Economic theory predicts that firms follow labor when relocation costs are low and regulatory frictions are high. California now faces both: high regulatory frictions at home and increasingly credible substitutes elsewhere.

Founding Versus Scaling: A Crucial Distinction

California still dominates early-stage venture capital totals, as shown in venture investment data. This is often cited as evidence that concerns about the state’s competitiveness are overstated. That interpretation conflates firm formation with firm expansion.

Founding activity reflects legacy advantages such as universities, networks, and capital concentration. Scaling decisions reflect marginal costs. Increasingly, firms are choosing to incorporate or raise seed funding in California while expanding headcount in lower-cost, lower-regulation states.

From an economic standpoint, this is predictable. Scaling in California exposes firms to the nation’s highest marginal income tax rates, comparatively punitive capital gains taxation, rigid labor mandates, slow permitting processes, and volatile regulatory expectations. These costs rise nonlinearly as firms grow.

AI Regulation as a Binding Constraint

Artificial intelligence policy may become the clearest illustration of California’s regulatory overreach.

A recent CalMatters analysis documents how California lawmakers have pursued some of the most expansive state-level AI regulations in the country. These proposals extend liability, mandate preemptive risk assessments, and impose compliance obligations before alleged harms are empirically demonstrated or even defined.

From an economic perspective, this approach treats innovation as a presumptive externality rather than a productivity-enhancing input.

AI is widely understood as a general-purpose technology. Research shows that such technologies generate broad, economy-wide productivity gains, not sector-specific benefits. Overregulating AI therefore depresses expected returns not only in software, but across healthcare, logistics, manufacturing, finance, and education.

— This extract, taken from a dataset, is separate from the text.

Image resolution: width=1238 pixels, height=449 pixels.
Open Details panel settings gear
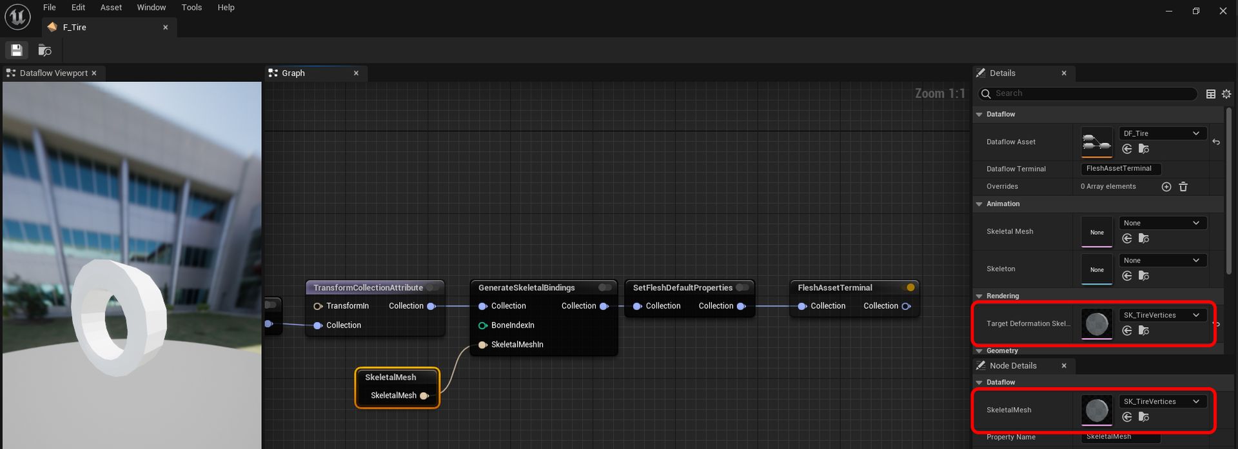[x=1226, y=94]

California’s AI regulatory framework has drawn federal scrutiny, which is instructive. As noted in CalMatters, state-level AI mandates were referenced in Trump’s recent presidential executive order, citing concerns over fragmented and inconsistent state regulation. Regardless of political framing, the economic concern is straightforward: regulatory fragmentation raises fixed costs and discourages upscaling.

Regulation, Market Structure, and Incumbency

California’s regulatory posture also has implications for market structure. Extensive empirical literature shows that high fixed compliance costs reduce entry and increase concentration. The OECD’s work on regulation and competition consistently finds that heavier regulatory burdens favor large incumbents at the expense of startups and challengers.

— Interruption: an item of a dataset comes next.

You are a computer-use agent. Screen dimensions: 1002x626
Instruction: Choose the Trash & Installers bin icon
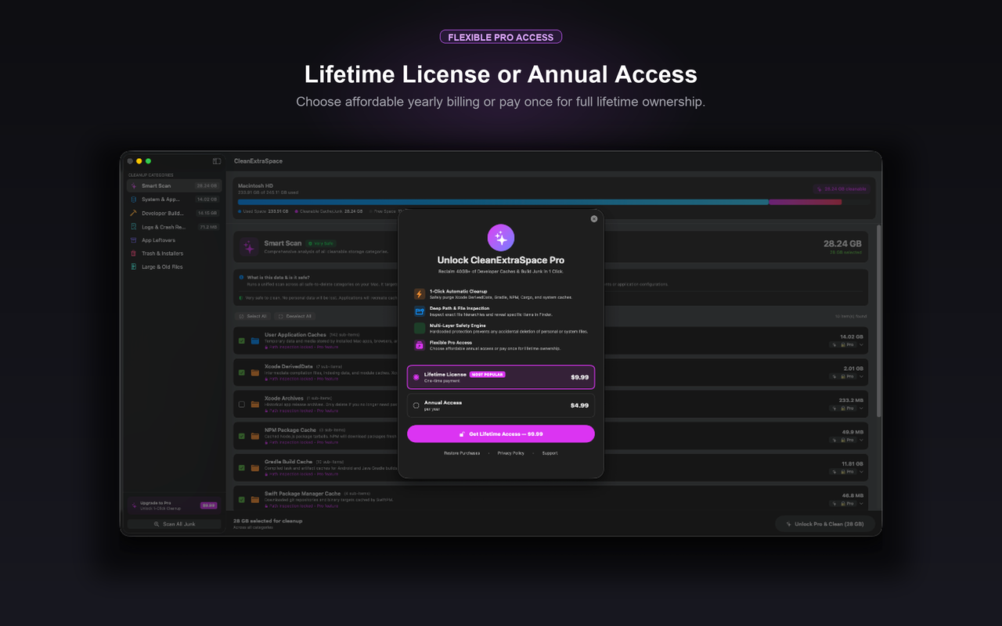click(x=133, y=254)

This dynamic undermines the very competition that drives innovation. Europe’s experience with digital (over)regulation offers a cautionary parallel, acknowledged even in European Commission competitiveness reports. California risks reproducing that outcome domestically, exporting innovation to other states rather than other continents.

Costs Complete the Incentive Structure

AI regulation is best understood as the marginal constraint layered atop an already expensive environment. California has the highest top marginal income tax rate in the United States, and taxes capital gains as income. Housing scarcity, documented extensively by UC Berkeley’s Terner Center, raises labor costs without increasing real purchasing power. Energy prices remain among the nation’s highest, as shown by EIA electricity price data.

In combination, these policies alter the expected return on investment at the margin. States like Texas and Florida offer credible alternatives: no personal income tax, faster permitting, lower housing costs, and a lighter regulatory touch. 

Firms do not need ideological motivation to relocate. The incentive structure does the work.

Opportunity Costs and Distributional Effects

The economic cost of tech job relocation extends beyond headline employment figures. When tech employment relocates, these spillovers disappear as well. The distributional consequences are regressive. High-skill workers are mobile. Lower-income workers tied to local economies are much less so. Policies that suppress growth (even under the banner of equity) often hurt the poor most.

A Predictable Outcome

Unless California changes course, the trajectory is clear. AI firms will incorporate elsewhere. Venture capital will follow labor. Scaling will increasingly occur in states that treat innovation as an asset rather than a liability.

California will remain an important source of ideas. It will be a diminishing source of jobs. Markets are not ideological. They respond to incentives. On that front, the verdict is already in.

Recently on Facebook, I shared my Café Hayek post titled “Lower-Priced Goods are a Blessing, Not a Curse.” I prefaced this share with this remark: “Protectionism is the theory that 10+2=6, and 10-2=16. And protectionists proudly and tirelessly defend this theory, happy to dismiss as ‘elitists,’ ‘experts,’ or ‘globalists’ those of us who point out that 10+2=12, and that 10-2=8.”

Of course, my description of protectionism isn’t literally true. And yet it does truly capture protectionism’s essence, which is the bizarre belief that a greater abundance of goods and services made available from sources outside of a nation’s boundaries reduces the supplies of goods and services available to the people of that nation, while policies that diminish the abundance of goods and services made available from sources outside of a nation’s boundaries increase the supplies of goods and services available to the people of that nation.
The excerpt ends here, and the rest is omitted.